Spending some time sitting in a shopping mall or another place where guys interact with friends and just quietly observing how guys treat each other, friends or people they do not know, and how they interact with women, is time well spent.
We have been socialised (usually) opposite to our true gender and it takes time and work to learn how people of our affirmed gender interact with each other and members of the opposite gender.
One I love

is how guys will wait with an utterly bored look (with a tinge of embarrassment) as their female SO goes shopping for clothes, particularly lingerie, and this interaction of 'yes bro I don't know how I put up with it' attitude.
Handshake; guys accept another mans full hand and firmly but gently grip and a quick but slow shake, looking into their colleagues eyes and saying something like 'nice to meet you'. Guys just about just touch the fingers of a womans' hand and very gently, saying something like 'lovely to meet you' while smiling warmly.

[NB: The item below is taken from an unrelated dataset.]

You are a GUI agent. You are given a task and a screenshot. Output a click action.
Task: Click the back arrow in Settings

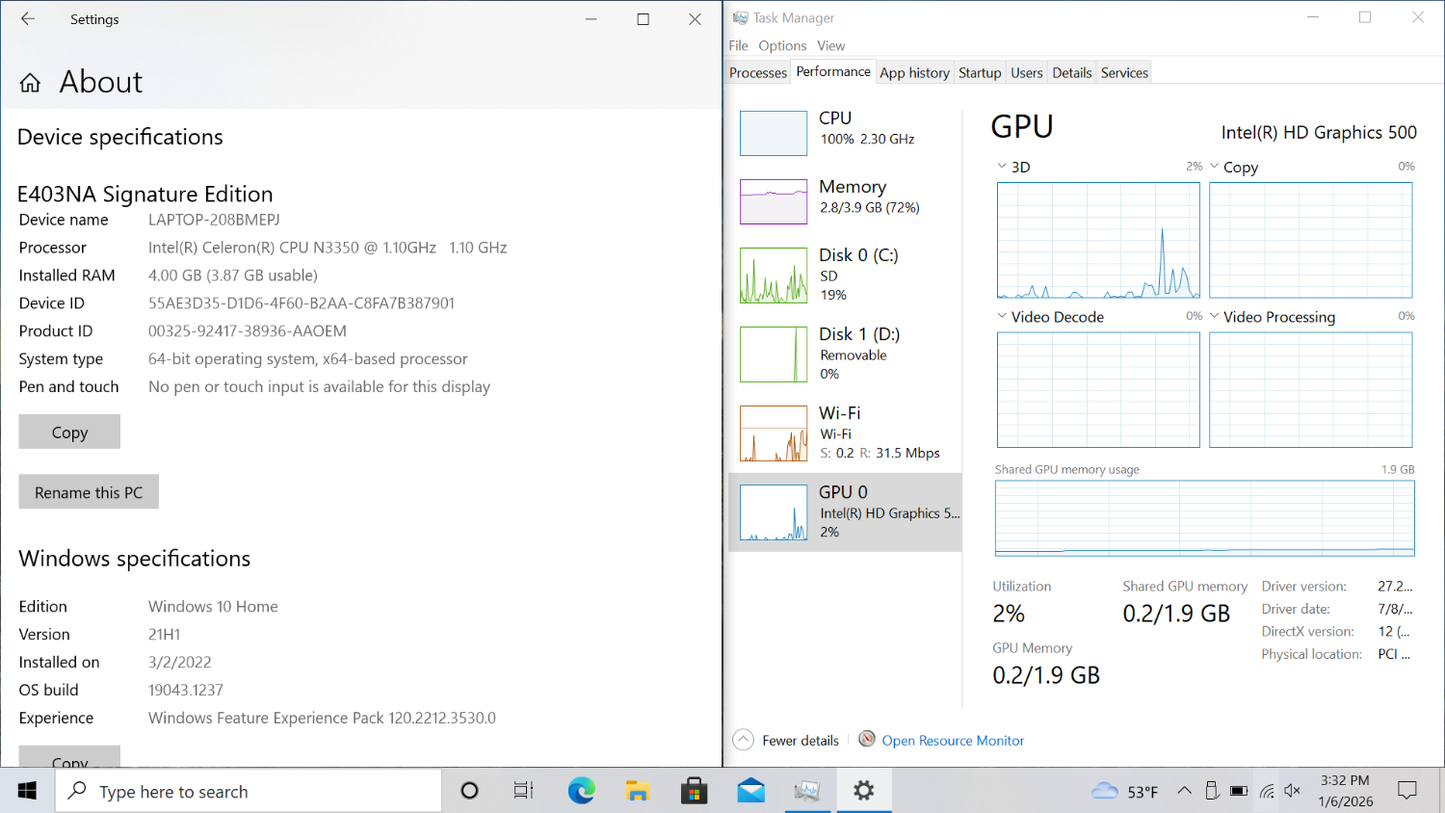tap(28, 19)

Brohugs, depend how well you know the guy but it is firm and with a firm pat but don't knock him off his feet. You are greeting not being dominant. To do so is an insult, just like trying to crush his hand.
Guys only hug women they know; relatives or long term female friends and it is an embrace. Let the woman kiss you on the cheek if she wishes. Sometimes instead of a kiss she will touch her cheek against yours. Never hug her so that her breasts are touching you. She is greeting a man she trusts and feels totally at ease with. It is totally nonsexual.
Women will often hug a female friend quickly with no embrace and just touch cheeks. Usually talking nonstop

. This gives the cues of what she wants to talk about with her friends.
Non of these ideas work in non western cultures, or with friends or acquaintances from other cultures that may have distinct boundaries. If you are fortunate enough to make friends with men or women from other cultures pick the cues from them. Most are trying very hard to assimilate into your culture and overcoming the socialisation they have received and want to fit in, but it can be very confronting - even more than it for us who have 'only' changed gender socialisation.
Sorry if this came over like 'Greetings for Dummies 101' it wasn't meant that way!